Benzyldimethylamine (BDMA) is often employed as a catalyst in various chemical reactions, facilitating the transformation of reactants into products.
Benzyldimethylamine (BDMA) is a key intermediate in the synthesis of quaternary ammonium salts.
These salts have applications as surfactants, phase transfer catalysts, and antimicrobial agents.
Some quaternary ammonium compounds derived from Benzyldimethylamine (BDMA) exhibit surfactant properties.
These compounds are used in formulations such as detergents, fabric softeners, and cleaning products.
In polymer chemistry, Benzyldimethylamine (BDMA) can be used as an additive to modify the properties of certain polymers.
Benzyldimethylamine (BDMA) finds applications in adhesive formulations, influencing the curing process and adhesive properties of the final product.
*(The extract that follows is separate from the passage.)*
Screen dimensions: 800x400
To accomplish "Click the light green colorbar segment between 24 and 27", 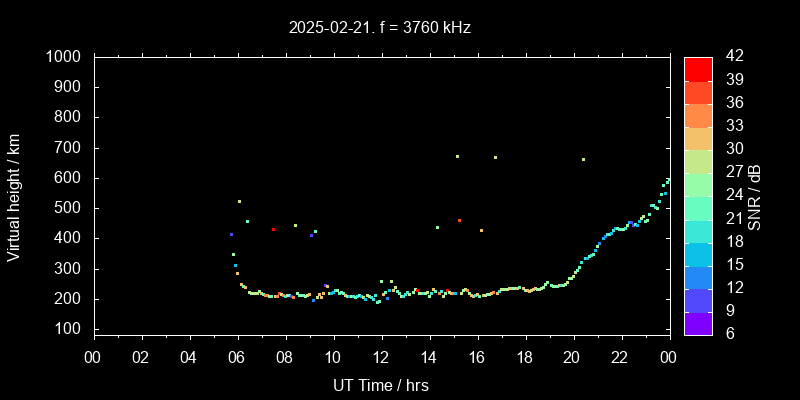I will (x=698, y=183).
Benzyldimethylamine (BDMA) can act as a corrosion inhibitor in certain industrial applications, helping to protect metal surfaces from corrosion.
Safety Profile:
The specific hazards and safety guidelines may vary, and it's crucial to refer to the safety data sheet (SDS) provided by the manufacturer or supplier.
Poison by ingestion.
Moderately toxic by inhalation and skin contact.
A severe eye and skin irritant.
Flammable when exposed to heat or flame.
When heated to decomposition it emits toxic fumes of NOx.
The vapors of Benzyldimethylamine (BDMA) can form an explosive mixture with air ( flash point 55 °C, ignition temperature 410 °C).
Benzyldimethylamine (BDMA) should be handled with care as it is a chemical substance, and exposure to skin, eyes, or inhalation should be avoided.
Proper safety precautions, including the use of personal protective equipment, should be followed when working with this compound.